> [TASK ITEM] Please return the lines below verbatim, beginning at the one that has "The width and height of the screenshot is (1728, 921)." and stopping after the one that has "Task: Click into the Name text field", and add no other lines.

> [DATA FOR ANALYSIS]
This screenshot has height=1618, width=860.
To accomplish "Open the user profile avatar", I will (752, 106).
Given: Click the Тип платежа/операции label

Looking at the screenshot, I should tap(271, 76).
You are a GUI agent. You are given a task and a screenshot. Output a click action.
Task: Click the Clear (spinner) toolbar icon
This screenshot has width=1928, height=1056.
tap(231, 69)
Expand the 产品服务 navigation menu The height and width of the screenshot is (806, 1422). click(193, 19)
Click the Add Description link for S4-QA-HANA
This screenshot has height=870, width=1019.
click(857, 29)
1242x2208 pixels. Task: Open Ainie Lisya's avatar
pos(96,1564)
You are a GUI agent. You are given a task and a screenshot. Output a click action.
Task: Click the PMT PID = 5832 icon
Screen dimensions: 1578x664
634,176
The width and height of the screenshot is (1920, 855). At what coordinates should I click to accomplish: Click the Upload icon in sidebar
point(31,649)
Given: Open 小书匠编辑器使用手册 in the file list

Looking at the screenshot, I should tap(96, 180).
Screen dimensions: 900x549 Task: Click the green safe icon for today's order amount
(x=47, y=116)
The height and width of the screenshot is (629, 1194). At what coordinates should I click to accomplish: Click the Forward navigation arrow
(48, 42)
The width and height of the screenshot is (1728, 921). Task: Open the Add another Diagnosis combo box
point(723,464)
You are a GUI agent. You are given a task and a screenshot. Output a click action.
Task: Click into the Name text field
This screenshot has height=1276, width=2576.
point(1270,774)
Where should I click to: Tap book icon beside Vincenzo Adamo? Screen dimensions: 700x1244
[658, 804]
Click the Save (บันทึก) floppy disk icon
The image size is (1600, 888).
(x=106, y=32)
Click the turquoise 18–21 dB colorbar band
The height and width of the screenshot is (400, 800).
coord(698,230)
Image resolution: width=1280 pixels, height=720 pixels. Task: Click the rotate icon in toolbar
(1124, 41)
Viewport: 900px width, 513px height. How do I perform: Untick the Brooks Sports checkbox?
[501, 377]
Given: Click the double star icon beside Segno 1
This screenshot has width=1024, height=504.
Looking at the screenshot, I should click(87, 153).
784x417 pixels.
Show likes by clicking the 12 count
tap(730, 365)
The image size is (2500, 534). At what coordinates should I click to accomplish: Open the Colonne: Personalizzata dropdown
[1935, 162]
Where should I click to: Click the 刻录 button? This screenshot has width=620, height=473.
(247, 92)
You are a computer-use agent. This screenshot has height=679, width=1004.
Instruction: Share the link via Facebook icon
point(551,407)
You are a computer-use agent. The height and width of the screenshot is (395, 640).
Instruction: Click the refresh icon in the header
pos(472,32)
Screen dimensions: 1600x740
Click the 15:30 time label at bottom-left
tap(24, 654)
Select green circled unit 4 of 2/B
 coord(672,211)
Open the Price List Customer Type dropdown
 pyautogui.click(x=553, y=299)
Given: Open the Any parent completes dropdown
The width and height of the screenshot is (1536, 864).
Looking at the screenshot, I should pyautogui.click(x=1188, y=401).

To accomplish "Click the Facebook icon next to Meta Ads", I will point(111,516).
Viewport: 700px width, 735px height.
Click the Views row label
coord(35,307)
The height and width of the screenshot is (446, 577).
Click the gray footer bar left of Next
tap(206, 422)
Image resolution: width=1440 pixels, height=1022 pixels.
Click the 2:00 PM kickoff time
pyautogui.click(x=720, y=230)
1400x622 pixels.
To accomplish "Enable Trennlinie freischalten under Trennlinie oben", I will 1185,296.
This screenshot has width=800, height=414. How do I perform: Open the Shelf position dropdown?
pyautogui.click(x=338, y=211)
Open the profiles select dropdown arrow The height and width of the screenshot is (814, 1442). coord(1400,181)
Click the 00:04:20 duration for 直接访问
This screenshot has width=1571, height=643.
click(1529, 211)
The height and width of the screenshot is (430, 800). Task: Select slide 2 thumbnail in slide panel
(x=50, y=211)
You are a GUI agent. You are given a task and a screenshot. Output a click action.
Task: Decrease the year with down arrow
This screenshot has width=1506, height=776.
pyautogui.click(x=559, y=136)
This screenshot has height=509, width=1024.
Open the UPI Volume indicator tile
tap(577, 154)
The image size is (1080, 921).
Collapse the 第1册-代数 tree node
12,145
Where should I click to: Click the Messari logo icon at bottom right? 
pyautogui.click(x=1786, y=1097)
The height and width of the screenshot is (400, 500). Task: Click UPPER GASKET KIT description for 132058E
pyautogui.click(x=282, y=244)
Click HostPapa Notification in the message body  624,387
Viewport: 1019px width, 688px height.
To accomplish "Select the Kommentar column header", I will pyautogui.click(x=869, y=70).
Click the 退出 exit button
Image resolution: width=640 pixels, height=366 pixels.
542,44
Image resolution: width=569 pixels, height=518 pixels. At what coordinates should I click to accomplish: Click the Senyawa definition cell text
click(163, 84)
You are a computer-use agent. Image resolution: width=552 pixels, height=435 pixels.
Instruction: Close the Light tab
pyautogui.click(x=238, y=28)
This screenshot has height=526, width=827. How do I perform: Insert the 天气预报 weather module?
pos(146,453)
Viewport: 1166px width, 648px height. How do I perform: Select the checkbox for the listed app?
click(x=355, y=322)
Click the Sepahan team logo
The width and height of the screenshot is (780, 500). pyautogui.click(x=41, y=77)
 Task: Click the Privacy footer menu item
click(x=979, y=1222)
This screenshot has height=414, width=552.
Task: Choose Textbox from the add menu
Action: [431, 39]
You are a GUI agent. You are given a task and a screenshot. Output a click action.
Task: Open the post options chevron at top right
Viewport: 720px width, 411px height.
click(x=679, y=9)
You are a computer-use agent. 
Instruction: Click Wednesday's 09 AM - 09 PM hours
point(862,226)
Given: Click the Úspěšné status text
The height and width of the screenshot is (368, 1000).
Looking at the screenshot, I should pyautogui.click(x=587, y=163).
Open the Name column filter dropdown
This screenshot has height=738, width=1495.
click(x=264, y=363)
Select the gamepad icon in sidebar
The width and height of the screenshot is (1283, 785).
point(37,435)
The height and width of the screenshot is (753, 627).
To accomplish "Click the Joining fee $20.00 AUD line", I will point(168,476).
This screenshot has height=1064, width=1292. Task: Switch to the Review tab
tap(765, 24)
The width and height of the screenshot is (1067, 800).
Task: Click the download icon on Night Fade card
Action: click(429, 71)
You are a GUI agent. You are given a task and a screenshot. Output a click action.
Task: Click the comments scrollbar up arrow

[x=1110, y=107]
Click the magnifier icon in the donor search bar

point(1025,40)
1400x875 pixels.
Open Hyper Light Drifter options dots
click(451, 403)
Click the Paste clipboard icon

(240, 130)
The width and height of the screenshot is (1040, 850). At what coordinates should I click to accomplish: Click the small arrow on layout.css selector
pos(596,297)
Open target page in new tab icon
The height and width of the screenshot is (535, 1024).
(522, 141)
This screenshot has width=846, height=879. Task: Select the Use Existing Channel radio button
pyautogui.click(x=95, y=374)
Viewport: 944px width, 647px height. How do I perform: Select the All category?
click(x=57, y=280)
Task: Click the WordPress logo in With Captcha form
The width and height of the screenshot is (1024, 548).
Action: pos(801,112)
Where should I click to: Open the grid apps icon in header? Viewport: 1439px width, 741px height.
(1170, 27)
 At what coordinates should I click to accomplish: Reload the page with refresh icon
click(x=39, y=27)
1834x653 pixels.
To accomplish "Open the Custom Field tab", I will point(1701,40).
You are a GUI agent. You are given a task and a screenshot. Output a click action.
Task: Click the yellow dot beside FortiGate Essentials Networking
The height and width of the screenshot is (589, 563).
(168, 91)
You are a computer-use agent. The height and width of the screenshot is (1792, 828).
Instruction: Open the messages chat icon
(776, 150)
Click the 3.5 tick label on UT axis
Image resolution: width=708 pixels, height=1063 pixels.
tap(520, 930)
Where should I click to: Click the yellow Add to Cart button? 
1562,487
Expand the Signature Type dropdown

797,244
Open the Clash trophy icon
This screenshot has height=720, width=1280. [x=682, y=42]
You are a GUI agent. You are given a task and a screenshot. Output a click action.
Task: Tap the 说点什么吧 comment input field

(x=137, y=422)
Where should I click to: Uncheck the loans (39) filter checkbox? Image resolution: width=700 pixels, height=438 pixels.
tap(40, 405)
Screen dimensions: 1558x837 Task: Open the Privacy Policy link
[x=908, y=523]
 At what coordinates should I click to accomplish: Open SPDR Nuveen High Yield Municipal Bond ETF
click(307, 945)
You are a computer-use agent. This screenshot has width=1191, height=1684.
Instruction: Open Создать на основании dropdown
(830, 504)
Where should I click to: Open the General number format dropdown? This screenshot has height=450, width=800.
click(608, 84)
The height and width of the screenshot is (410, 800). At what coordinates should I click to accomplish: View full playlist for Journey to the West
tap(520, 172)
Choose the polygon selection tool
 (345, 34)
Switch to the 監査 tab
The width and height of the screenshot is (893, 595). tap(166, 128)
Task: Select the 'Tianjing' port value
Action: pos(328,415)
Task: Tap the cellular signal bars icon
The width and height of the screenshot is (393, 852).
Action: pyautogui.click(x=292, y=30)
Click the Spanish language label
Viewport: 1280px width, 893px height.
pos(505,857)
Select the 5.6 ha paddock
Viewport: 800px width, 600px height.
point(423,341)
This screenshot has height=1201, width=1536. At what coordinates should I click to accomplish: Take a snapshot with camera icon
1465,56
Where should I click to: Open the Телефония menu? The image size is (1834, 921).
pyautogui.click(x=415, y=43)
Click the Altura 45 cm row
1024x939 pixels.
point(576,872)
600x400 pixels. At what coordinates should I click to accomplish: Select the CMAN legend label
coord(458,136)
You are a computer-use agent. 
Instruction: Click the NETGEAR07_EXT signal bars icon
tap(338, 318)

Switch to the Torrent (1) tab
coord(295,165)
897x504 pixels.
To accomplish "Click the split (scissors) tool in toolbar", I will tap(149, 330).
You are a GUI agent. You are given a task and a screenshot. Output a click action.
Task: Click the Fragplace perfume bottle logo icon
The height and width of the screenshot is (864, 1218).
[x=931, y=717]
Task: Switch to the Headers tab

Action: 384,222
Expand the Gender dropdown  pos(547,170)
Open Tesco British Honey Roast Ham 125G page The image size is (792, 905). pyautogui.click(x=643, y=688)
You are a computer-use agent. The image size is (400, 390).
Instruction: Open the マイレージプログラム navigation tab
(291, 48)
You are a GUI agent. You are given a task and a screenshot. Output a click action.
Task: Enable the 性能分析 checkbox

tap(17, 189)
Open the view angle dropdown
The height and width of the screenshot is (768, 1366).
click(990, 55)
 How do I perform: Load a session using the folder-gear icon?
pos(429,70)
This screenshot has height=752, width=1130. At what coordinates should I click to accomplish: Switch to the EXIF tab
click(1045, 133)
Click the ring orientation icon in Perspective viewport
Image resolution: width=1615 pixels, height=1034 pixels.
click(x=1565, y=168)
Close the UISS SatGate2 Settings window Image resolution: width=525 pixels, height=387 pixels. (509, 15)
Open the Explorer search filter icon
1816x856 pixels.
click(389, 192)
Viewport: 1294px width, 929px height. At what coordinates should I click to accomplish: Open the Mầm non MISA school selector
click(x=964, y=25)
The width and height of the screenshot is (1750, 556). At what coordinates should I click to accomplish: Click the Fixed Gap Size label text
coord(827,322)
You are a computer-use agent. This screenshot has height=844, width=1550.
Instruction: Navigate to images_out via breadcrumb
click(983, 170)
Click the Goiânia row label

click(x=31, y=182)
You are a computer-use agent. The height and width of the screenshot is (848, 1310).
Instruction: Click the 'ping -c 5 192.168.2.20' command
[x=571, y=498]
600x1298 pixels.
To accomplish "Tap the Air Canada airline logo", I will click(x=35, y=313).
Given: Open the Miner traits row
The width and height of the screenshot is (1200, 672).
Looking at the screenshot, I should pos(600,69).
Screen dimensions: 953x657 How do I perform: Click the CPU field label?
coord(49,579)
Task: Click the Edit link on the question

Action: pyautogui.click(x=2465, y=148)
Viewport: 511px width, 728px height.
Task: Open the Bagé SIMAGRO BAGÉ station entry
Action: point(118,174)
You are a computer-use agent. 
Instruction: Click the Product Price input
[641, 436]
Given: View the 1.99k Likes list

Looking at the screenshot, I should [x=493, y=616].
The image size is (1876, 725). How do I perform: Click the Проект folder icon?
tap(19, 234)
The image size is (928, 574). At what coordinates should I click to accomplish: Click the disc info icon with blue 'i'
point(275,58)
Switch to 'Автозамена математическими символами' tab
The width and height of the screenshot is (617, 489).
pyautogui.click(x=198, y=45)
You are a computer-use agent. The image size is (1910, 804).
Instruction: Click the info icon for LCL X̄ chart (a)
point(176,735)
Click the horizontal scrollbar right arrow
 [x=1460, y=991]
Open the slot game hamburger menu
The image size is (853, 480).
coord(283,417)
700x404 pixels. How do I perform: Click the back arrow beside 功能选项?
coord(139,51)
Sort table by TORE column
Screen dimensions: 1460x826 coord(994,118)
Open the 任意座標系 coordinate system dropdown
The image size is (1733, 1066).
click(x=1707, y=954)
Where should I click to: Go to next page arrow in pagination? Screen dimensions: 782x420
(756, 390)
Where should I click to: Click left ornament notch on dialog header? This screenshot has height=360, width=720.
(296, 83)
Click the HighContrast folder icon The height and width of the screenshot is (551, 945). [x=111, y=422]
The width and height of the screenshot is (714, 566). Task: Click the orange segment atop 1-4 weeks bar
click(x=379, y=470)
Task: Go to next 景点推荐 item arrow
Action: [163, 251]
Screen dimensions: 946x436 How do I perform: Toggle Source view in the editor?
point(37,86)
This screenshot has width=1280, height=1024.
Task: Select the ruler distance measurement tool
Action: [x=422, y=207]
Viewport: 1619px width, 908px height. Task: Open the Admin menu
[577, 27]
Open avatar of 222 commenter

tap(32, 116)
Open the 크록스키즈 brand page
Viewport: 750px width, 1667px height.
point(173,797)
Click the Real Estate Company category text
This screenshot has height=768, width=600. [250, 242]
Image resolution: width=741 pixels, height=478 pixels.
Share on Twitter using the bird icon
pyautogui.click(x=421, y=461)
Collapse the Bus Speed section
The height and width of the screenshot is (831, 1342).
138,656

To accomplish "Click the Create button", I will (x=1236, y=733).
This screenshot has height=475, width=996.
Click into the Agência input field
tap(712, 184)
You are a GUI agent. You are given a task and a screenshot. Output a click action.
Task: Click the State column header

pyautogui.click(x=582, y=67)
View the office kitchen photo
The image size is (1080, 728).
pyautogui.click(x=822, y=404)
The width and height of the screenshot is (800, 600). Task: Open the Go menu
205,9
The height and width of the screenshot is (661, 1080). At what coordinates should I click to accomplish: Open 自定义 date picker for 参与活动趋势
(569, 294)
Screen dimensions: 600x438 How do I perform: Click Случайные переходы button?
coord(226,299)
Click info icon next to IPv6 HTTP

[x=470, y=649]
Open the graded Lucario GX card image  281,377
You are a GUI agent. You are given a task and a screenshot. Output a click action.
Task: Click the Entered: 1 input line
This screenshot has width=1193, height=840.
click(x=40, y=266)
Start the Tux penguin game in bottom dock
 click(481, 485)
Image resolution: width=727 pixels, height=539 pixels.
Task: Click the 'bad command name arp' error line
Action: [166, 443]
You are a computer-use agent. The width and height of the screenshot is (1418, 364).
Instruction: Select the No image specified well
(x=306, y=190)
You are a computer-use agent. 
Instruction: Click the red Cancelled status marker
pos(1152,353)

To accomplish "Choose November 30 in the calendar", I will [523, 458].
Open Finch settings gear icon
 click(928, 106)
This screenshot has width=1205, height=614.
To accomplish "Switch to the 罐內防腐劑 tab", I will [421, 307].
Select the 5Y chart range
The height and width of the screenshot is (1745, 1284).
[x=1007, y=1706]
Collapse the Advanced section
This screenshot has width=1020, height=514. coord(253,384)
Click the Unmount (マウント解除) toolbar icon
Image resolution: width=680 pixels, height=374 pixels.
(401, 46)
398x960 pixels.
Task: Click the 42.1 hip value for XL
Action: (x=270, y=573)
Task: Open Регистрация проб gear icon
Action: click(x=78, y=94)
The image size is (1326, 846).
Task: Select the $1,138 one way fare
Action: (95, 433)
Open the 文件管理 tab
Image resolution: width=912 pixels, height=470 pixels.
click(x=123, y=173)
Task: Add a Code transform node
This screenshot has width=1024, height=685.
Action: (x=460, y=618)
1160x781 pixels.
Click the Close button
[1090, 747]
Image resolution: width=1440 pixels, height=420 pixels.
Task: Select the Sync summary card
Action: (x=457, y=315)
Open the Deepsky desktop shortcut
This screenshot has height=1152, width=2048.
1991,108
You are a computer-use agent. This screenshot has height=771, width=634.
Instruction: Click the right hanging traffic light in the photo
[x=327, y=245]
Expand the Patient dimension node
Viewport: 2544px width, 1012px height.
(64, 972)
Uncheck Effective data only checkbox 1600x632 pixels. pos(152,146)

> [RESULT OF THE EXERCISE]
The width and height of the screenshot is (1728, 921). Task: Open the Add another Diagnosis combo box
point(723,464)
You are a GUI agent. You are given a task and a screenshot. Output a click action.
Task: Click into the Name text field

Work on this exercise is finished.